Sanctify yourself by being at God's disposal
I have been pondering something. It has to do with the processes of consecrating, sacrificing, dedicating and sanctifying. These seem to be all rolled up into the same thing.
I have been thinking about these things, because one day I was sitting in a quiet moment, and God told me: "Sanctify yourself".
I don't hear from God in an audible voice (now's the time for all you budding psychologists to say, "Oh, really? How long, Dr. Brownell, have you been 'hearing' these voices?").
I sense a complete thought impressed upon my mind in such a way that I know it is Him. After over 40 years of a learning curve with Him, I finally understand a few things.
Anyway, ever since God told me to sanctify myself, I've been wondering about that. What does that word mean?
How does one actually go about sanctifying oneself?
I opened the concordance to see what I could find. Lots of entries. I got as far as Exodus chapter 13. Now, here is a place that really grabbed my attention, because I am the first-born, the oldest child among five in my family. This section of the Bible shows God instructing the Israelites under the leadership of Moses to set aside, to dedicate or to hand over to God the first-born of every womb, for both people and animals. I immediately made the connection: "That's me!"
What is being talked about, however, in that chapter is sacrificing these first-born to God. It does not mean devoting them to serving God in some special kind of way; it simply means to kill the animals and to "redeem" the lives of first-born human children with the sacrifice of lambs. That felt ominous and heavy.
By way of application, there was something about being born first that set me aside as belonging to God, but also dead to the world. I think these two descriptions are essential to the concept of sanctification. Although I have not reached beyond Exodus in the current study of the concept of "sanctify", I know that in Hebrew the term is often translated to mean "set aside for God's purposes" or "holy".
To sanctify oneself, then, means to set oneself aside as belonging to God and dead to the world. If a person were to simply organise the day with these two principles in mind, what might be the result?
The alarm goes off, and you jump out of bed. Instead of asking yourself what you want to do that day, you say to God: "Here I am; I belong to you. Now what?"
Instead of looking around to see what's playing at the theatre or what sporting event is taking place, or instead of meeting friends at the club, you say: "I am dead to such things." The New Testament puts it this way: "We have died and our lives are hid in Christ Jesus."

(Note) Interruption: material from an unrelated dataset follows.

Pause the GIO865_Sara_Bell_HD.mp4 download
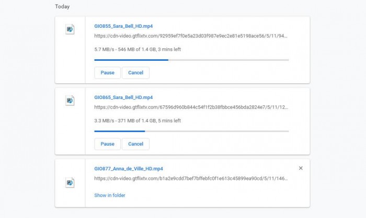(x=107, y=144)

Now, I don't believe that means those who sanctify themselves are supposed to sit around looking, acting, and smelling like dead people. Rather, I think, putting it together with the first premise – that we belong to God-those who have sanctified themselves let God determine what they are to participate in and how they are to do that, and to what degree they are to invest themselves.
What are the psychological benefits of sanctifying oneself (in this understanding of the term?

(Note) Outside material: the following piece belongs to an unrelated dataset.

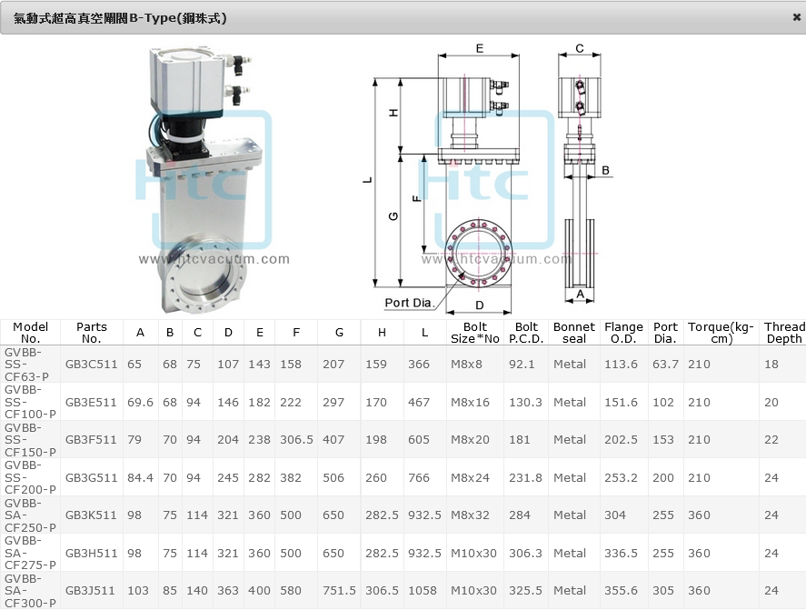Click the Bonnet seal column header
806x610 pixels.
point(573,333)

The greatest one I can think of is peace, the rest and wholeness that comes from being set free from the need to organise one's life so that everything turns out okay. If you belong to someone else, and that person gets to set your agenda, and if you are dead to world, then you are not responsible for the outcome of anything in particular. That is freeing. That enables a person to let go of the responsibility that often drives people into stress and anxiety.

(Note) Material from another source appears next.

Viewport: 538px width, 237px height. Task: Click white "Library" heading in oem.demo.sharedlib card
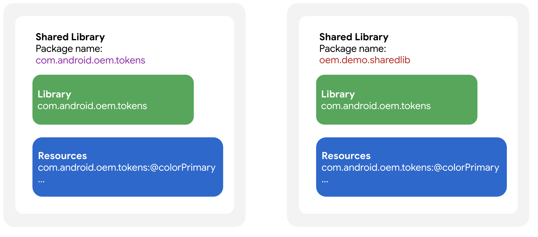coord(338,94)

I think there is another effect, psychologically, that comes to a person who sanctifies him or herself. It is humbling to do so. In fact, one must, I think, be humbled to even get to the place in which one can hear the call of sanctification.
It is not a simplistic death-to-self, which is the call of the ascetic. Oh no. It is the call to live fully but at another's discretion without becoming attached to anything in the world in which one lives.
It requires that one become a holy transient. But being wholly transient doesn't necessarily mean taking a vow of poverty. It means being strong enough in one's self to present oneself as a living sacrifice to God. That is what the Bible also calls worship.
I have a hunch the more I proceed in my study of the word "sanctify," the more I will be challenged in how to live my life. And here's a challenge to you, reader: find out what "sanctify yourself" might mean to you.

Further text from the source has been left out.